The paradigm that animals with specialized feeding morphology consume specific prey types is central to current understanding of ecological and evolutionary processes seen in nature. Mantis shrimp, or stomatopod crustaceans, are often hailed as having highly specialized feeding morphology; their raptorial appendages produce among the fastest, most powerful strikes ever reported in the animal kingdom, allowing species to capture fast-moving prey or to crush hard-shelled prey. While all stomatopods have appendages that produce fast movements, their appendage forms differ dramatically, which has led researchers to divide stomatopods into two groups: spearers that unfurl streamlined appendages to capture soft-bodied, evasive prey, and smashers that generate enough force to crush hard-shelled prey with hammer-like appendages. Smashing appendages are thought to be more specialized for generating high speeds and accelerations, but some smasher species have been observed consuming everything from gastropods to evasive fish.
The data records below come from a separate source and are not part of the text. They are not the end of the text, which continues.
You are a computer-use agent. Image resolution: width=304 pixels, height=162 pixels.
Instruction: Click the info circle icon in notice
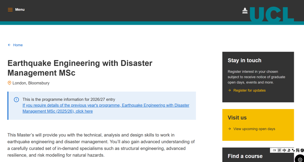[x=16, y=99]
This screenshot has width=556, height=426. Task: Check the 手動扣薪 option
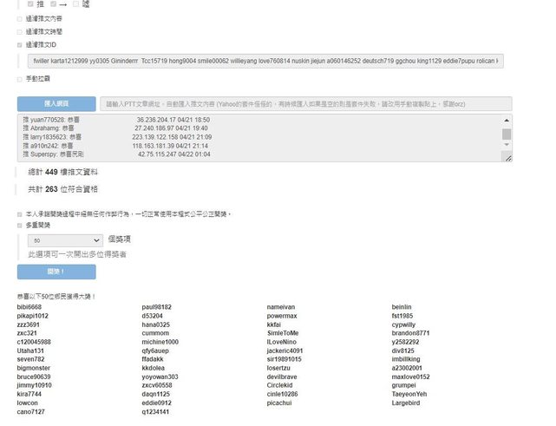coord(20,79)
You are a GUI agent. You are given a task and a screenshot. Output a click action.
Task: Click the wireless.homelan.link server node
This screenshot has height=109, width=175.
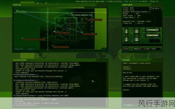click(x=72, y=14)
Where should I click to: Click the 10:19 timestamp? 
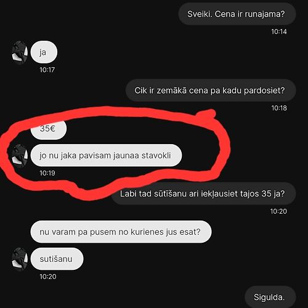47,173
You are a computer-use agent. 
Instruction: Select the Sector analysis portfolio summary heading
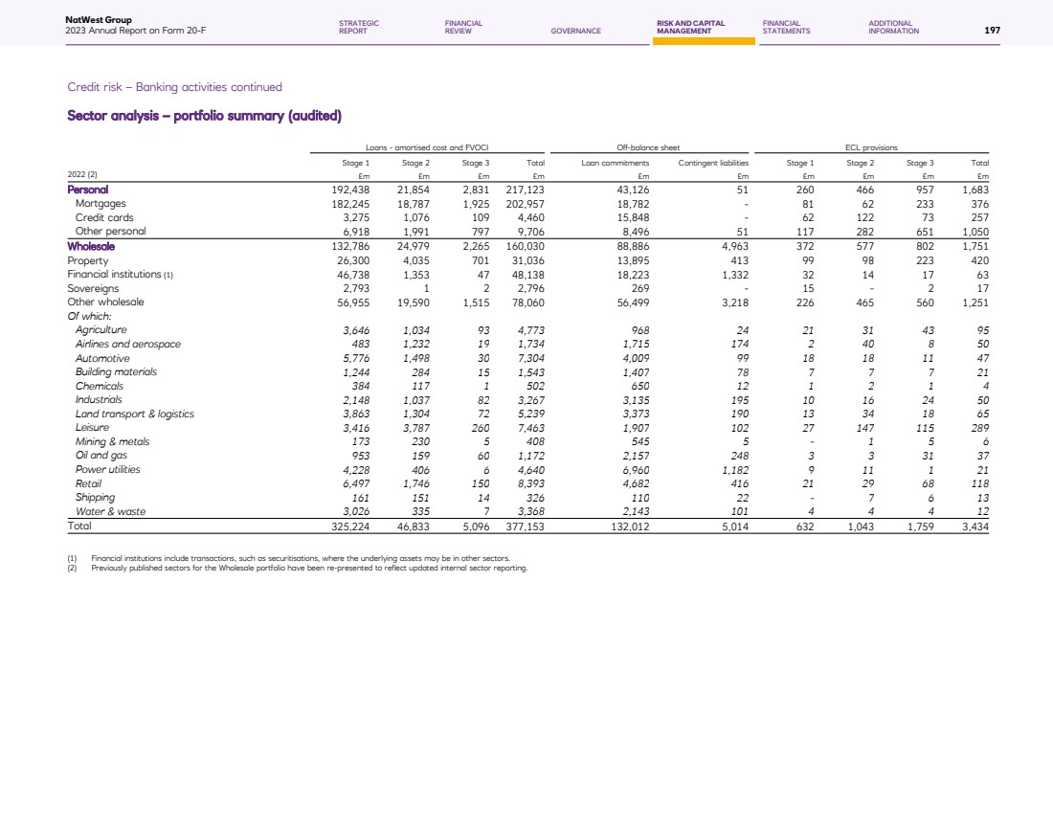(x=204, y=116)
Counter to expectation, this observation suggests that morphological specialization allows smashers to consume a wider range of prey compared to spearers. Thus, the classic notion of a one-to-one relationship between "specialized morphology" and diet may not apply to stomatopods.
This dissertation lays the foundation for testing the hypothesis that stomatopods with appendages specialized for speed and acceleration have broad rather than narrow diets. Specifically, this dissertation addresses three fundamental questions in three chapters: 1) what are the kinematics of the spearing mantis shrimp, 2) do different stomatopod tissues integrate diet over a variety of timescales, and 3) does morphological specialization for speed and acceleration correspond with a broad or narrow diet in a smashing mantis shrimp?
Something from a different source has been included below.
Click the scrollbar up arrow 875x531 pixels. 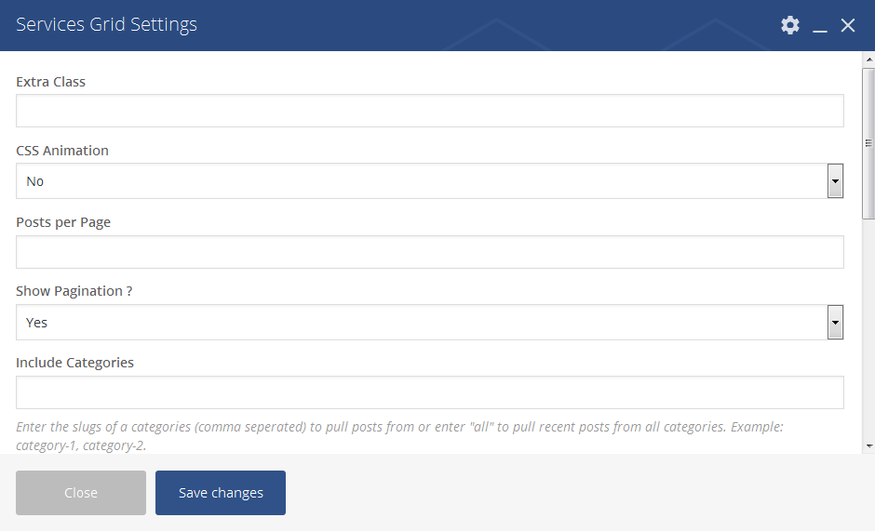pyautogui.click(x=868, y=60)
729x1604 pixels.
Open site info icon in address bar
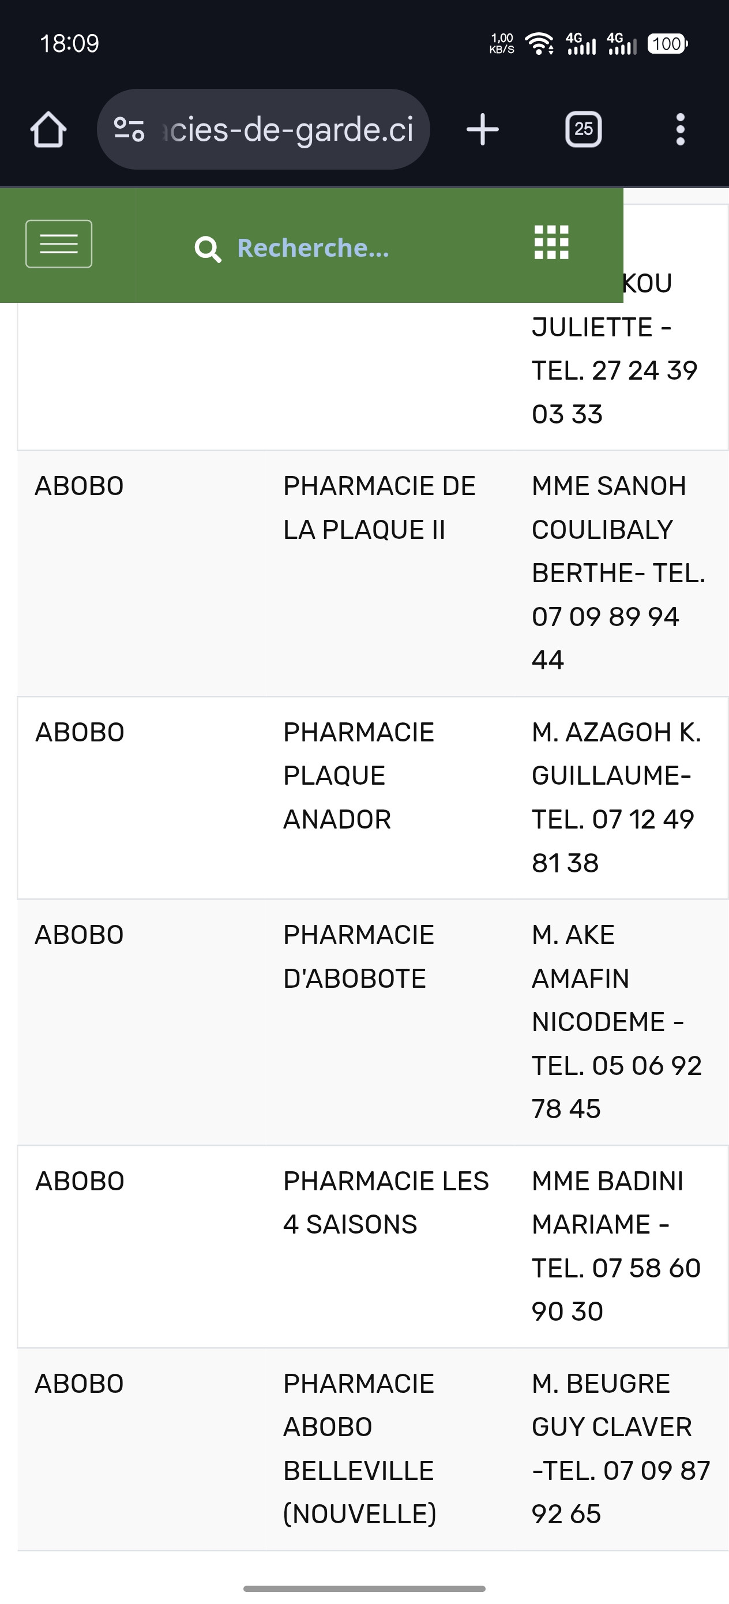point(129,130)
The first question addresses a key gap in current knowledge of stomatopod mechanics by providing the first in depth analysis of strike kinematics in a spearer. High speed and field videos of prey capture events were used to quantify appendage movements and behavior. Morphology was analyzed with Computed Tomography scans of the appendage. The results from these analyses were then compared to previous research on a smashing species. I found that the spearer exhibited greater reach but lower speeds and accelerations than the smasher, which implies a trade-off between reach and speed.
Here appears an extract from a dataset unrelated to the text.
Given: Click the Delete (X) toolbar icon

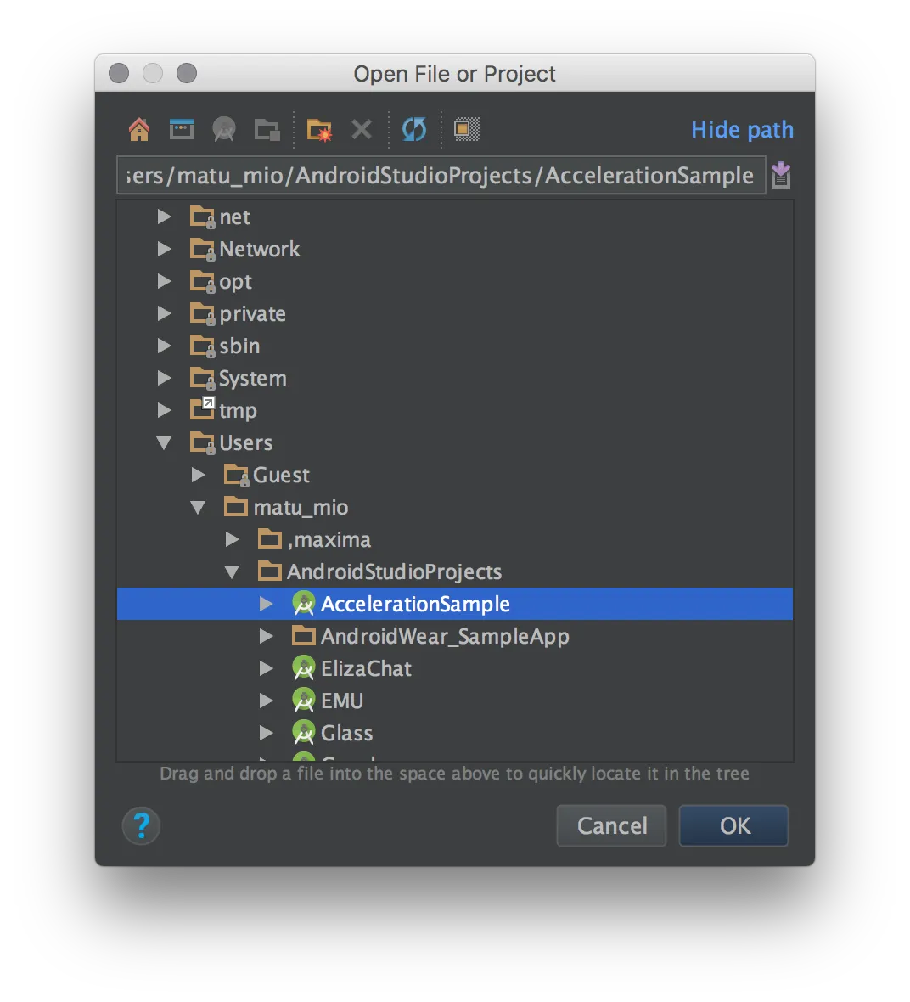Looking at the screenshot, I should 361,129.
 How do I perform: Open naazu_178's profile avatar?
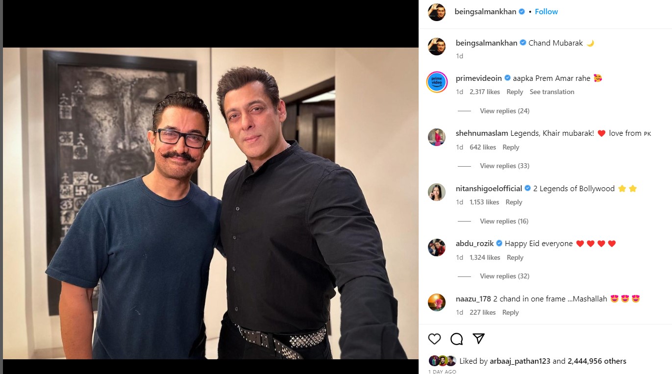(x=437, y=302)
The second question aims to develop methods in stable isotope ecology that determine the diet breadth of smashing mantis shrimp, because stable isotope analysis measures and compares intra- and interspecific patterns of diet breadth. The isotopic incorporation rates and isotopic discriminations of carbon and nitrogen in tissues are essential for correctly interpreting stable isotope data. I measured these variables in the smashing mantis shrimp, Neogonodactylus bredini, by feeding individuals a single species of prey and periodically sampling their muscle and hemolymph. I found variation in incorporation rates between and within tissues, and discrimination factors that were different than expected based on published literature values. N. bredini's rate of carbon incorporation was consistent with rates predicted by an allometric equation correlating incorporation rate to body mass for teleost fishes and sharks.
The third question builds on the previous study and seeks to determine the diet breadth of N. bredini. Specifically, I combined abundance studies of prey items, a laboratory feeding experiment that examined which prey N. bredini would consume, a stable isotope analysis of diet, and field observations of feeding behavior. I conducted these studies in a sea grass habitat and a coral rubble habitat over two different seasons to determine whether diet changed spatially and temporally. The abundance study revealed that prey abundances vary between habitats. The feeding experiment showed that N. bredini was capable of consuming both hard- and soft-bodied prey. The stable isotope analysis showed that N. bredini consumed a wide range of different prey in the field, including snapping shrimp and soft-bodied worms. Thus, in contrast with the hypothesis that specialized feeding morphology corresponds to a narrow diet, this suite of observations demonstrates that N. bredini's smashing appendage does not limit this predator to a diet of hard-shelled prey.
Together, the answers to these questions provide novel insight into the relationship between appendage morphology and diet specialization in mantis shrimp and lay the foundation for examining the ecomorphology of this diverse group of animals.